Swann and Odette. Swann initially can’t dismiss his low opinion of Odette’s brain, not as a judgment but as a fact:

Except when he asked her for Vinteuil’s little phrase instead of the Valse de Roses, Swann made no effort to induce her to play the things that he himself preferred, or, in literature any more than in music, to correct the manifold errors of her taste. He fully realised that she was not intelligent.
If, then, Swann tried to show her what artistic beauty consisted in, how one ought to appreciate poetry or painting, after a minute or two she would cease to listen, saying: “Yes . . . I never thought it would be like that.” And he felt that her disappointement was so great that he preferred to lie to her, assuring her that what he had said was nothing, that he had only touched the surface, that he had no time to go into it all properly, that there was more in it than that. (263)

This passage makes me far more sympathetic to elitism than I usually like to think I am.
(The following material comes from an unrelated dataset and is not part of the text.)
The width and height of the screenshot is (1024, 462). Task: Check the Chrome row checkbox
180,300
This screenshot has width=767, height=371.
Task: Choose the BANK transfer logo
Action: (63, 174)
No one wants to admit that they feel agonizingly unable to explain the superiority of their tastes to some cretin that they’ve just met, and still everyone does, gets irritated, and then avoids the subject of their favorite work of art that the other dope couldn’t appreciate. Then they realize that Bush is still in the White House, chide themselves for being so shallow, and summon up newfound respect for the erstwhile cretin. Proust wouldn’t give; it’s close to the most important thing in the world for him.